I am writing a secure interface to administer users/roles/accounts – that sort of thing. Data retrieved from the database has a identity token and a timestamp used for optimistic concurrency control. For operations like editing, the identity and timestamp have to be associated with the client operation, which calls for some sort of client-side persistence. The timestamp is a key driver of this client-side persistence, since updating a record requires checking the retrieval timestamp against the current timestamp to see if another user has updated it since it was originally retrieved. The integrity of the timestamp must be perserved since a malicious user could overwrite database records by manipulating it.

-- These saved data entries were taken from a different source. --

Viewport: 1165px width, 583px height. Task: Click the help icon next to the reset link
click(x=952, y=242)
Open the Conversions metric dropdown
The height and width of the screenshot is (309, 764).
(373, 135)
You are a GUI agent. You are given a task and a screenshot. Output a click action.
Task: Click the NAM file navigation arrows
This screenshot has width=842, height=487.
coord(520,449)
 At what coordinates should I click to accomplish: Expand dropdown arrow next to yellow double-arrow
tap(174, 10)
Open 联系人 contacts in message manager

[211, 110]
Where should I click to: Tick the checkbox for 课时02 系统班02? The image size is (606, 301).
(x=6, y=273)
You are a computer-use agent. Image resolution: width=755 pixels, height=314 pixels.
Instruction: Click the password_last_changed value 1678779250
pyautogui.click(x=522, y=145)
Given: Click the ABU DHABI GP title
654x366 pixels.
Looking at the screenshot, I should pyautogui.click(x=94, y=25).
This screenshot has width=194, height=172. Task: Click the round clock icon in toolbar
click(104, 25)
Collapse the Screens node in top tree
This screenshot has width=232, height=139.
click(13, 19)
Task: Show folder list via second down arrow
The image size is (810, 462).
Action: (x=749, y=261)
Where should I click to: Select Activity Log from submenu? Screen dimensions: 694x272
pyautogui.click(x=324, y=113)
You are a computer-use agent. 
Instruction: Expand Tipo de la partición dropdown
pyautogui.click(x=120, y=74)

The usual persistence options are ViewData, TempData, and session state. I didn’t seriously consider other options such as writing my own database facility. I chose ViewData since the data can be retained for more than a single round-trip (e.g., the state is retained even if a client jumps to another page and back) and because I wanted to avoid a lot of session data management. My thinking is that the approach will be fairly low overhead and secure, if only select data are stored in ViewData and if it is protected with a HMAC (hashing code message authentication) code.

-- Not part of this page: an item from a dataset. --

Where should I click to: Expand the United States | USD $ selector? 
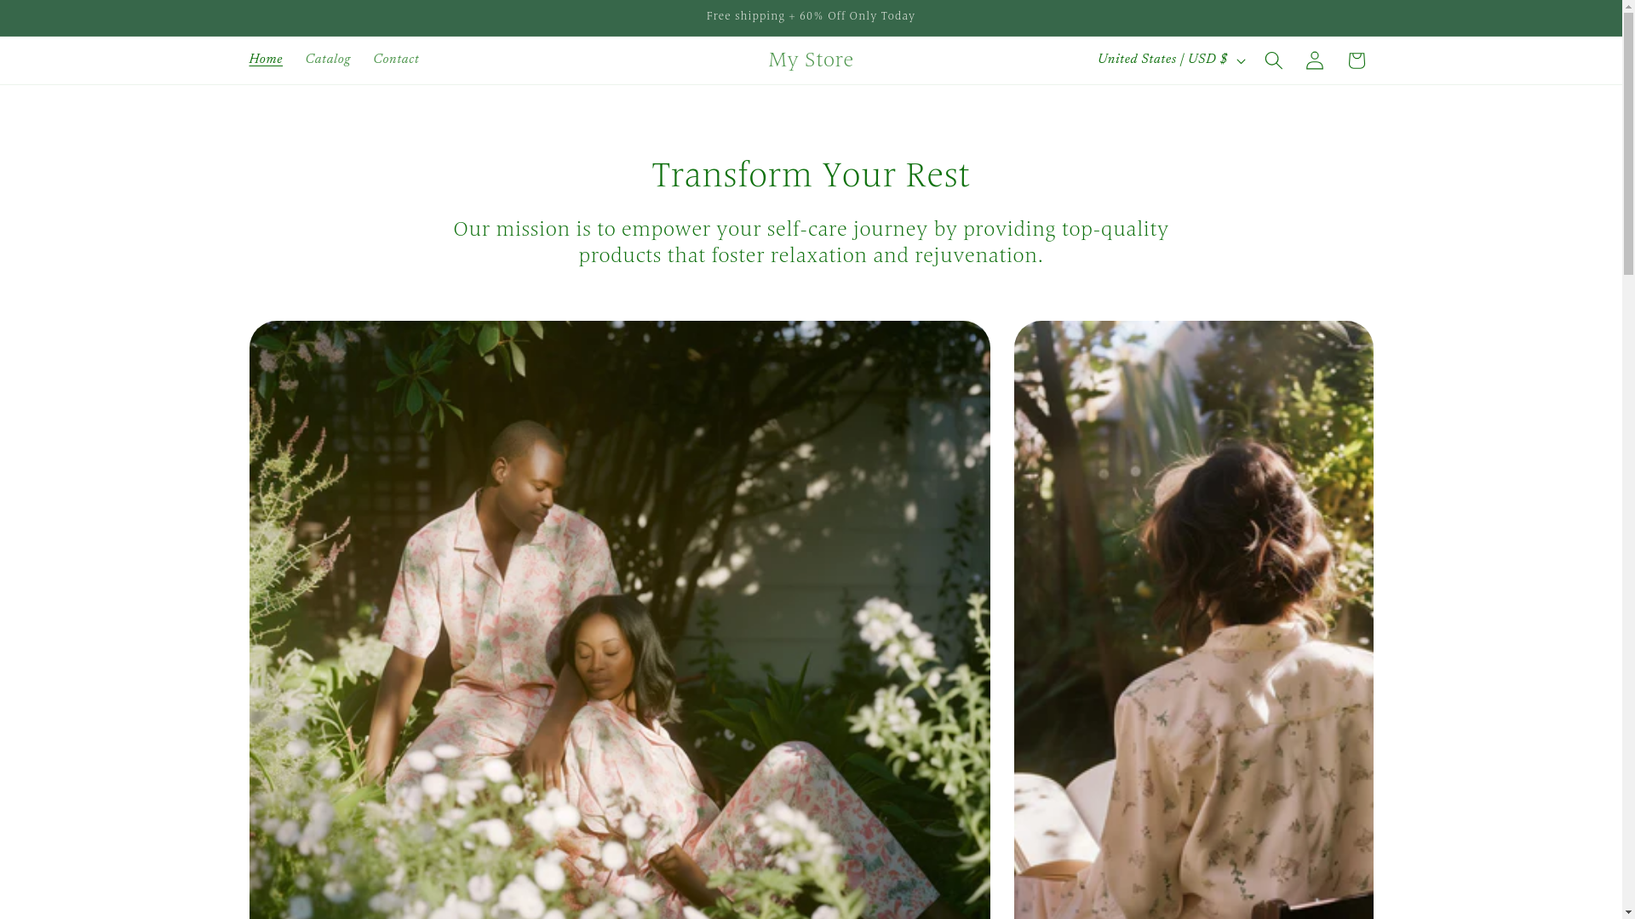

In practice, I use a pair of functions Encode/Decode to serialize the data and calculate the HMAC code, and an Html helper Html.FormState() to store the serialized data on the form. (The Encode/Decode API is a little more involved than I show, enabling me to store multiple objects, etc.) I also pass the state back into the action method as an argument. This maintains a design with a functional flavor and thus promotes testability. Here’s a sample (the inline assignment to ViewData is just for illustration):
[AcceptVerbs(HttpVerbs.Get)]
public ActionResult Edit(Guid? id) {
User user = _crmContext.Users.GetUser(id ?? Guid.Empty);
if (user == null) {
TempMessage = "User not found";
return RedirectToAction("Index");
}
else {
ViewData["formState"] = EncodeState("user", user);
return View(user);
}
}
[AcceptVerbs(HttpVerbs.Post), ValidateAntiForgeryToken]
public ActionResult Edit(Guid? id, string formState) {
User user = DecodeState("user", formState) as User;
if (user == null || id != user.UserId) {
TempMessage = "User not found";
return RedirectToAction("Index");
}
else {
try {
UpdateModel(user, "user");
_crmContext.Users.UpdateUser(user);
TempMessage = "User changes saved.";
return RedirectToAction("Details", new { id = user.UserId });
}
catch (RulesException e) {
e.AddModelStateErrors(ModelState, "user");
ViewData["formState"] = EncodeState("user", user);
return View(user);
}
}
}
public static string FormState(this HtmlHelper html) {
string anti = html.AntiForgeryToken();
string data = html.Hidden("formState");
return "\n" + anti + "\n" + data;
}
The question is reasonable.
Web applications are going to need to store data between requests that’s associated with either the user, or the specific request. The typical mechanisms — hidden form values, server side state, and cookies — all have their advantages and disadvantages.
When storing information specific to a given request, I tend to default towards hidden form values, because it offers the best scalability (no server-side information store). The downside is, of course, that the page can become bloated if you aren’t careful about exactly how much information you store. You also need to ensure that the posted-back data is valid, since it could be tampered with by bad guys (digital signatures and encryption both being reasonable solutions).
So to me, your solution seems perfectly reasonable. I have done similar things in the past (with my Dynamic Data for MVC sample), even going so far as to build a custom model binder which allowed me to get access to the deserialized object directly in my action methods (which made unit testing them simpler, since they weren’t relying on having encrypted data in form fields).